The U.S. oil and gas sector bled away more jobs last month as sustained low oil prices forced energy producers to reduce spending, suggesting that further pain may be ahead for the struggling industry.
A roughly 50 percent drop in oil prices since June has pummeled the U.S. oil sector, prompting a quick drop in activity. The number of oil rigs active in the United States has fallen 40 percent since October.
The mining sector of the workforce, which includes oil and gas workers, fell by 9,300 to 844,500 last month, according to the Labor Department's February payrolls report on Friday, driven by a fall in oil and gas drilling activity.
The losses added to a 5,800 drop in January.
Jobs in the oil extraction sub-sector, which includes rig workers, dropped 1,100 to 198,300, adding to a 1,800 drop in January. Support activities for mining, which includes oil and gas workers, fell 7,400.
That made the energy sector a rare black mark in the jobs report, which showed nonfarm payrolls soaring 295,000 last month, beating expectations, and the jobless rate falling to a more than 6-1/2-year low of 5.5 percent.

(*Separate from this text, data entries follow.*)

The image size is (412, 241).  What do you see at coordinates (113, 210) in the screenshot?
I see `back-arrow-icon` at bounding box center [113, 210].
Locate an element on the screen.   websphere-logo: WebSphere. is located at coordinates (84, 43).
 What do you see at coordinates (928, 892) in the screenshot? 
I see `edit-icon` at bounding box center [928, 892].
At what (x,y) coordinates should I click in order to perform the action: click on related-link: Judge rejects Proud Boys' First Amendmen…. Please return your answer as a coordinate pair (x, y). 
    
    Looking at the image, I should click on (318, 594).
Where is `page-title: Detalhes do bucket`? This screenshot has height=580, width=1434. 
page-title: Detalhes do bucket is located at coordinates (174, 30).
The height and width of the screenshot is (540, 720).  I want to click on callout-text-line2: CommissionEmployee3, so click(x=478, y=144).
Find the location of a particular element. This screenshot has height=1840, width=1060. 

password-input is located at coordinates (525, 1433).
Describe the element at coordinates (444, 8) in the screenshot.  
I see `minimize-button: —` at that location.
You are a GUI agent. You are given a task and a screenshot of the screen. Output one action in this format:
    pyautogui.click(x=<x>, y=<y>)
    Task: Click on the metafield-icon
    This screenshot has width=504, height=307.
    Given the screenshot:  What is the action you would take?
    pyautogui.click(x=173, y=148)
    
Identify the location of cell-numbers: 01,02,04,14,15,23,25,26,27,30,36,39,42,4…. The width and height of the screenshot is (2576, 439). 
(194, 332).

Job losses in the oil and gas sector have been relatively modest since June, in part due the lag between falling crude prices and job cuts. But the last two months suggest the speed of the cuts may be increasing as prices remain depressed.
Past slowdowns suggest it takes time for job cuts to materialize. In 2008, during the financial crisis, jobs in the oil and gas extraction sector did not begin to fall until December, five months into the oil price slide. But once the rout started, it lasted for a year, wiping out over 50,000 jobs.
The signs are bleak. Oil drilling firms including Schlumberger, Halliburton and Baker Hughes already have announced plans to lay off ten of thousands of workers worldwide this year.